TASK GOAL>
Copy out, word for word, the records below from the very first line through the line containing "pyautogui.click(x=903, y=26)". Include both of those lines and nothing after the second.

Records of word and element locations>
○ ○ ○

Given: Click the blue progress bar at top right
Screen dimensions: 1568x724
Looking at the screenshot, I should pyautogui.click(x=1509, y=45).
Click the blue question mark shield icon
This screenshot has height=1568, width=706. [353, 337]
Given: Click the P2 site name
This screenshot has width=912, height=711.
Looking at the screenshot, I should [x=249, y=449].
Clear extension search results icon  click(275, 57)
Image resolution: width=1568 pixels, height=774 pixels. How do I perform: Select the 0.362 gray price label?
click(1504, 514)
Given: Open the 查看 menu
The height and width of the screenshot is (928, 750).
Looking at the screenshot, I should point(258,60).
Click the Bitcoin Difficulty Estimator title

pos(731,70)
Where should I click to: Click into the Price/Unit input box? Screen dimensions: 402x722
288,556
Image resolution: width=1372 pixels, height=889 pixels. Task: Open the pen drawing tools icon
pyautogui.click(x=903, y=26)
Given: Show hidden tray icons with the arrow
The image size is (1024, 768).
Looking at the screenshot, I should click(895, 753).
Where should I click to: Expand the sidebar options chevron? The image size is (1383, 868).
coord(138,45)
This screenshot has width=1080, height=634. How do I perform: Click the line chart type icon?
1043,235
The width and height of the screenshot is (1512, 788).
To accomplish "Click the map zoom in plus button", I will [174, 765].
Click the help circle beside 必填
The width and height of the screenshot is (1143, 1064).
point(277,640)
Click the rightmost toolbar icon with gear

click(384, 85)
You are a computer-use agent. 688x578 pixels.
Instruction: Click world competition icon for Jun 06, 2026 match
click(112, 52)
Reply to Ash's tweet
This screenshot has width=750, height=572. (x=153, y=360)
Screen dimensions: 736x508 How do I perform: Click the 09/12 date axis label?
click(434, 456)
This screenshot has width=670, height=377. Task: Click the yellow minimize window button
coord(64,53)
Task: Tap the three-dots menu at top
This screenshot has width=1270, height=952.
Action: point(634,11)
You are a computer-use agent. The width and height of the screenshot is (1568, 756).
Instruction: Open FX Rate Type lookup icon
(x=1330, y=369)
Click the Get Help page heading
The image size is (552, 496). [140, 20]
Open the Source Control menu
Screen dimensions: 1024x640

○ ○ ○

RESPONSE TO THIS TASK>
Given: Click the blue progress bar at top right
Screen dimensions: 1568x724
Looking at the screenshot, I should pyautogui.click(x=1509, y=45).
Click the blue question mark shield icon
This screenshot has height=1568, width=706. [353, 337]
Given: Click the P2 site name
This screenshot has width=912, height=711.
Looking at the screenshot, I should [x=249, y=449].
Clear extension search results icon  click(275, 57)
Image resolution: width=1568 pixels, height=774 pixels. How do I perform: Select the 0.362 gray price label?
click(1504, 514)
Given: Open the 查看 menu
The height and width of the screenshot is (928, 750).
Looking at the screenshot, I should point(258,60).
Click the Bitcoin Difficulty Estimator title

pos(731,70)
Where should I click to: Click into the Price/Unit input box? Screen dimensions: 402x722
288,556
Image resolution: width=1372 pixels, height=889 pixels. Task: Open the pen drawing tools icon
pyautogui.click(x=903, y=26)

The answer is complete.